- What to work on: For the records that follow, give the number of lines in which the word "Toggle" occurs, with nothing added.
##### Data in this exercise
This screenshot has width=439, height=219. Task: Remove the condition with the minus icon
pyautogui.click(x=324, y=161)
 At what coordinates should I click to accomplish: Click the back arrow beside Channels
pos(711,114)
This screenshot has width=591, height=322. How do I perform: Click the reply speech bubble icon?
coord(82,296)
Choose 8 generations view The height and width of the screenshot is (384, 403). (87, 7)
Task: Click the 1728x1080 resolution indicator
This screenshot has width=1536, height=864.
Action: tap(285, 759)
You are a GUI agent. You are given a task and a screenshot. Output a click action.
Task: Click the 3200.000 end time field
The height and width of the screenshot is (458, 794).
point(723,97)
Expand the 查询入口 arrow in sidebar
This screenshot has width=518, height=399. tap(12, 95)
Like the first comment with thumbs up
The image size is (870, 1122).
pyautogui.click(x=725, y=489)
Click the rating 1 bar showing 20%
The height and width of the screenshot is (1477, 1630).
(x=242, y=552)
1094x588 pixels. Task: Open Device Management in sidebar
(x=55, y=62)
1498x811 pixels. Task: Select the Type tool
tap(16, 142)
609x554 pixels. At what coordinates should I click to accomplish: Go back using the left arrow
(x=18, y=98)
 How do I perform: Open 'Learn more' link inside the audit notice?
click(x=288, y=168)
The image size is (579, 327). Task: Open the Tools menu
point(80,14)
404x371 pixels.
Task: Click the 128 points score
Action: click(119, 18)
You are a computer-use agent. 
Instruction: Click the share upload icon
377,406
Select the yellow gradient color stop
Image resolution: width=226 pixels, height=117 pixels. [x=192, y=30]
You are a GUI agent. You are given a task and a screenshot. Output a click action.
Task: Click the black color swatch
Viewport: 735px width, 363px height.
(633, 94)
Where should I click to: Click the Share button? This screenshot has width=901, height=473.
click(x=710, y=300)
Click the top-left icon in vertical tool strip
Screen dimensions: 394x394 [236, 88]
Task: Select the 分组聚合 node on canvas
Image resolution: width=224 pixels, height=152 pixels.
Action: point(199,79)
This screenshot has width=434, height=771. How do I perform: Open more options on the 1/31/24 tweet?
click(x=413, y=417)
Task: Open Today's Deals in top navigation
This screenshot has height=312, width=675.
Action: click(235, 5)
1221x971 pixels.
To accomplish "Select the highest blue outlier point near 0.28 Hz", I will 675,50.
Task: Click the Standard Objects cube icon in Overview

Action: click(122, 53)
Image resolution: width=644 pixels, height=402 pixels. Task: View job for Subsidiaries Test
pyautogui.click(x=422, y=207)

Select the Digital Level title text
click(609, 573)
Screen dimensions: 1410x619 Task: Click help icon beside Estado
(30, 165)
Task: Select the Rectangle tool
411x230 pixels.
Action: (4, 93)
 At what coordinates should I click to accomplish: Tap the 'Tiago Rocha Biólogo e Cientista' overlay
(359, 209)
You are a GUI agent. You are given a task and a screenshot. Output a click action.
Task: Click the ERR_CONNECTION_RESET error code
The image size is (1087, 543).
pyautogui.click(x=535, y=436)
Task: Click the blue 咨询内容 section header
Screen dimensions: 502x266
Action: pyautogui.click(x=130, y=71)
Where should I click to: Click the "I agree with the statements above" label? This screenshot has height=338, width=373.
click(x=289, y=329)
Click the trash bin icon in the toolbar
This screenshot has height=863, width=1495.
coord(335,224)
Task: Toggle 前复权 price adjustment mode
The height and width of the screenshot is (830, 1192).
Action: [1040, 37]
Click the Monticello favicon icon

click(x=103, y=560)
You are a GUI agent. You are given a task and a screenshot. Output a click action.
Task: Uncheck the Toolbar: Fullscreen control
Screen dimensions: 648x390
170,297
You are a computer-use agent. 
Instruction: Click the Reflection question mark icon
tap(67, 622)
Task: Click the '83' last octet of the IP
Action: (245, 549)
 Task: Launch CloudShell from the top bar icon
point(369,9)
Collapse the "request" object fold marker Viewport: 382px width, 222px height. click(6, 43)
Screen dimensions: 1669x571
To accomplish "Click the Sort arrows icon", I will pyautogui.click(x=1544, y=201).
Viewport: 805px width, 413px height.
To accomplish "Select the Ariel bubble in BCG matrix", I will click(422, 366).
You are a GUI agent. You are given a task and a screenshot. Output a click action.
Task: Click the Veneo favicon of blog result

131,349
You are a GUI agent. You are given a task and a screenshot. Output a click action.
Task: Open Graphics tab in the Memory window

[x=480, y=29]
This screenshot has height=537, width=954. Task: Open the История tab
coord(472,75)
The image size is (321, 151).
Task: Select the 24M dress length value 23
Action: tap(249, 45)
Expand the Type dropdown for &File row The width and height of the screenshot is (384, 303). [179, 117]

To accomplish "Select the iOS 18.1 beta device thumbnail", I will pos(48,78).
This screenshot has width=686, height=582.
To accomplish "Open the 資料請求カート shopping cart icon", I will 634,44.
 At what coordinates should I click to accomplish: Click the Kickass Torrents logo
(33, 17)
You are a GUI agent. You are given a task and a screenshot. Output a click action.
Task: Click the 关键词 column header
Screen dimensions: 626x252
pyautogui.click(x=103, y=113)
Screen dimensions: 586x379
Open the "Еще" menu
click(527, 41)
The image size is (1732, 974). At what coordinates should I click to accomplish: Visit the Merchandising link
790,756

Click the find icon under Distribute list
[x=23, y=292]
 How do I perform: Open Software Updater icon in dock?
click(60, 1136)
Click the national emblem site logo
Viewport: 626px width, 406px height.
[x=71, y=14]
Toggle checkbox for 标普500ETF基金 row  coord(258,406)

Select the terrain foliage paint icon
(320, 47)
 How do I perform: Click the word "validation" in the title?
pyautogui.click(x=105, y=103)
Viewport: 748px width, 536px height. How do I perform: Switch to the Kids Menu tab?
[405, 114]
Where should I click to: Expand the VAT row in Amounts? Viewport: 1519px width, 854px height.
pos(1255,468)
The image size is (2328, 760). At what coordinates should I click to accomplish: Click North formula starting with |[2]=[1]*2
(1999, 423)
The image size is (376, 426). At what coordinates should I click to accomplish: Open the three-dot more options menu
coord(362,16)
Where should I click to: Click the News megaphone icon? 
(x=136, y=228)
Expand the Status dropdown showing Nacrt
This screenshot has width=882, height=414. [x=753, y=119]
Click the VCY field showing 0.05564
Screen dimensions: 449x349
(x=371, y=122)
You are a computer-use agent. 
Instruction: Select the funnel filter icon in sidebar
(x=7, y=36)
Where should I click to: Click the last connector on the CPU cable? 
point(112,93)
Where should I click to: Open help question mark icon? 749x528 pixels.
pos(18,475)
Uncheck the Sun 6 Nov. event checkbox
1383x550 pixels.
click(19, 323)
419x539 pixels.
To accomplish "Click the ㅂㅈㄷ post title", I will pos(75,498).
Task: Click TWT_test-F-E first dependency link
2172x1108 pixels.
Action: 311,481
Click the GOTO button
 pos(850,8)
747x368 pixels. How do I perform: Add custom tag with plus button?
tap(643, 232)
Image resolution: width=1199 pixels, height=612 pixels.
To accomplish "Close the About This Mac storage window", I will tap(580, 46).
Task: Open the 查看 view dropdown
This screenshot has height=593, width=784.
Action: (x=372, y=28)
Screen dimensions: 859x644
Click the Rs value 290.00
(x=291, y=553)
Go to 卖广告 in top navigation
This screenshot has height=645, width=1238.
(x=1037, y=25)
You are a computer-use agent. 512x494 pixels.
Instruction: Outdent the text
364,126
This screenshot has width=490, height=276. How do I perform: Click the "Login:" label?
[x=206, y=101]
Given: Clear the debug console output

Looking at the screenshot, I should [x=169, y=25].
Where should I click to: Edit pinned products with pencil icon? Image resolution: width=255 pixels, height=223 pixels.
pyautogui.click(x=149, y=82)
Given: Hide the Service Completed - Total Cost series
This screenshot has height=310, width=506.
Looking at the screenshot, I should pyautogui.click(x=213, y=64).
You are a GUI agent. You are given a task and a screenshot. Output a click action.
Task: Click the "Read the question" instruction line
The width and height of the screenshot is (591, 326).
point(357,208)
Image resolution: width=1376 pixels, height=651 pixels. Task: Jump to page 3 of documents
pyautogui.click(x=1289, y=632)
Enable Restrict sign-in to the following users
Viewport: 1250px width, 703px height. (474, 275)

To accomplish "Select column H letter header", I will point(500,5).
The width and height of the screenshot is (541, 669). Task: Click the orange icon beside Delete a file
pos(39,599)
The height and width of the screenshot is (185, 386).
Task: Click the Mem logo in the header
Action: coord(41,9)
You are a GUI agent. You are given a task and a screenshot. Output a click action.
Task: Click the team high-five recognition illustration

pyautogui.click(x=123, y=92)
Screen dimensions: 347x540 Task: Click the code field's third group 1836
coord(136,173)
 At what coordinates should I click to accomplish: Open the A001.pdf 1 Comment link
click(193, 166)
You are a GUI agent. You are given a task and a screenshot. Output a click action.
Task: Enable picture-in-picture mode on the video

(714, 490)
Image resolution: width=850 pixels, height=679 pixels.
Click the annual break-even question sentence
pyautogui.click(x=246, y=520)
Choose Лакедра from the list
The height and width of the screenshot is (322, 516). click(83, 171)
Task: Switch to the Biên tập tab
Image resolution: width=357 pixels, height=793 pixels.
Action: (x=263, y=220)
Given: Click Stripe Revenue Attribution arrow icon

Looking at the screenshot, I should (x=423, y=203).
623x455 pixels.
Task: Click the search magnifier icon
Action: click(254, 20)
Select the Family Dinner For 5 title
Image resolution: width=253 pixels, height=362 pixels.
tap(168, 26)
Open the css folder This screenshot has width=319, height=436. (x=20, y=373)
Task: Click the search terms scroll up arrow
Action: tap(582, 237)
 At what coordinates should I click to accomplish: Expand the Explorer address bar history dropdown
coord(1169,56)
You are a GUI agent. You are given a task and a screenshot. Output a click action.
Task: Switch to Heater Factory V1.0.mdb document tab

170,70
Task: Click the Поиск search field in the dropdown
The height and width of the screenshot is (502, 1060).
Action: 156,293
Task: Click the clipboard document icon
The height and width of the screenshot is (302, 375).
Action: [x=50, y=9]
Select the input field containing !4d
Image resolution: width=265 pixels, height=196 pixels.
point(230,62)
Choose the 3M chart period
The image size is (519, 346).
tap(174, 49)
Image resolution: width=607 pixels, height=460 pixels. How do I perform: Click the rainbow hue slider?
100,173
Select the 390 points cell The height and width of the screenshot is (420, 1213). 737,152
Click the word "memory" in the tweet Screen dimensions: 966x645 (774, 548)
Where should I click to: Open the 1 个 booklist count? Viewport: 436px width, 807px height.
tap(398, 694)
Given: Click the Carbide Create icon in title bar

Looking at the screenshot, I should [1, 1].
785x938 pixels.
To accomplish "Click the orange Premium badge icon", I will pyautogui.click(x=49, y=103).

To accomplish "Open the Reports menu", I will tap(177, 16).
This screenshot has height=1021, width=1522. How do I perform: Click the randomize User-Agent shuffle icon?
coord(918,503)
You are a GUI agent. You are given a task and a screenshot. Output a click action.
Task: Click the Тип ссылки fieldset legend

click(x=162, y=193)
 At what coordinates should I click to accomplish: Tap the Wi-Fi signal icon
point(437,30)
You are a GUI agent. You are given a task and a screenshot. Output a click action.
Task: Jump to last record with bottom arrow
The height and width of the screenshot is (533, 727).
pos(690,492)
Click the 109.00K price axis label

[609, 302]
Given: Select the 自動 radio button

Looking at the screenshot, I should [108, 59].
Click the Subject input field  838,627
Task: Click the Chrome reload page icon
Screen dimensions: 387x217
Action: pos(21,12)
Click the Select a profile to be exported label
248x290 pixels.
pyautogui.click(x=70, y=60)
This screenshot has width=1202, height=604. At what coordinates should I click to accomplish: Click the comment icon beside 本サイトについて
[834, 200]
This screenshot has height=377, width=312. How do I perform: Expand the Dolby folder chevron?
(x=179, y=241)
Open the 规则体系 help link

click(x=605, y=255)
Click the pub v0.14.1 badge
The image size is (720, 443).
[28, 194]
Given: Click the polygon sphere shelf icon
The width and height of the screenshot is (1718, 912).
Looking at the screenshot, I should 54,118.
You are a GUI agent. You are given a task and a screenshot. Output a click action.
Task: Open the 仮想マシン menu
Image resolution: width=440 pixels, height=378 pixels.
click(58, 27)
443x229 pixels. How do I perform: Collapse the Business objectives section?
##########
- Task response: 2